In some cases, students may receive more money in benefits than the total cost to attend Wilson College or other participating institutions.

Some veterans who have served or who have agreed to serve at least ten years may transfer all or a portion of their educational benefits to their children, spouses and/or other dependents.

According to Brittain, 46 past and current Wilson students received or receive some type of veterans’ benefits. 39 of these students have received benefits through the Post 9/11 GI Bill.easelly_visual

Brittain says that Wilson College began participating in the VA Yellow Ribbon Program to make college more affordable for military veterans.

“We don’t gain from the decision. Of course we get the veteran student and their tuition,” said Brittain.

Wilson College does not receive any federal stipends, tax benefits or other monetary benefits for participating in the VA Yellow Ribbon Program.

The VA Yellow Ribbon Program affects mostly non-traditional college students who have dedicated years of their life to Army or Navy service before coming back to school. Brittain and Evans said Wilson did not decide to participate in the VA Yellow Ribbon Program to increase male enrollment in Wilson’s traditional-age undergraduate program.

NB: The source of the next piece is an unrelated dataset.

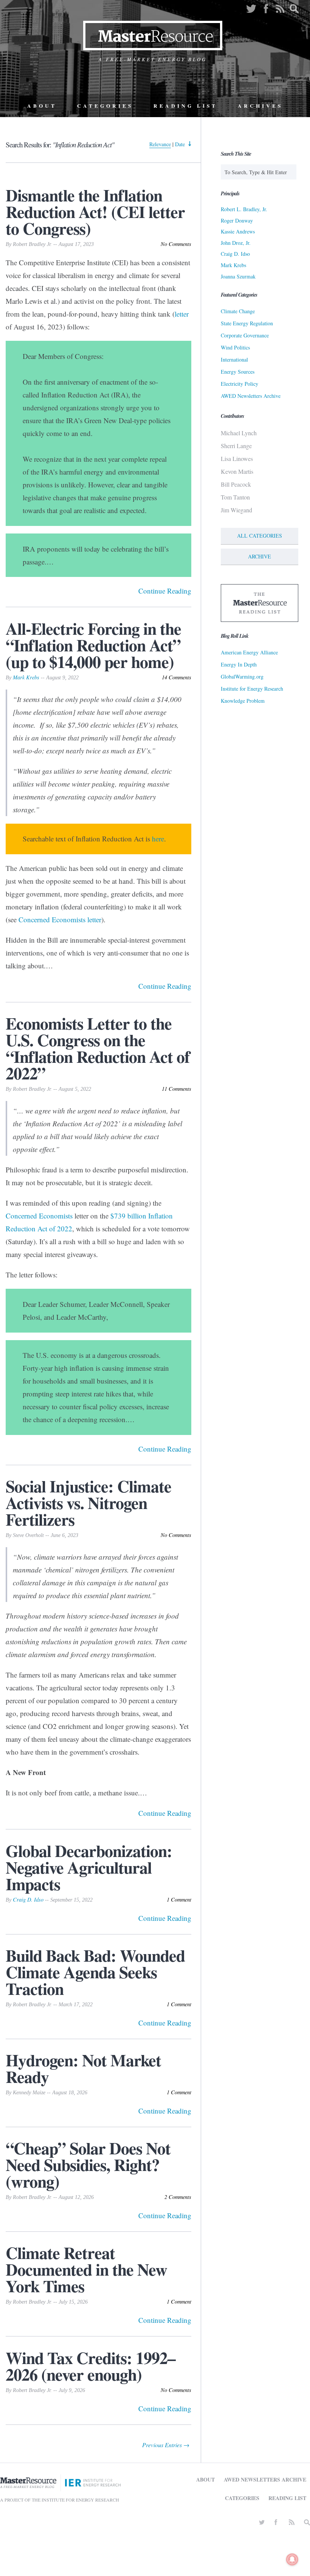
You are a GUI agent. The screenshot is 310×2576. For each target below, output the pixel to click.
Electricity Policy (239, 383)
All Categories (259, 535)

“This has nothing to do with going co-ed. ADP has always been co-ed. We are trying hard to be more affordable to all students. These veterans deserve benefits for their service,” said Evans.

Brittain also mentioned that Wilson hopes that its participation in the VA Yellow Ribbon Program will encourage veterans to come back to school, which she believes will benefit the entire campus community.

“Veterans come with a different set of experiences. Any time you can add a different set of experiences or a new perspective to the classroom, that is a positive thing. Students here will be better for that,” said Brittain.

Edward Wells, chair of the environmental studies program, has noted that his veteran students exhibited a sense of personal responsibility for their academic success.

“They took ownership of their achievements as well as their failures. Those that did not do as well seemed to own up to the fact that they were not working up to their fullest potential,” said Wells.

Group also believes his professors appreciate his sense of personal responsibility.

“I’ve been treated the same I think. It could be my age. But I do think they see me as someone they can kind of depend on,” said Group.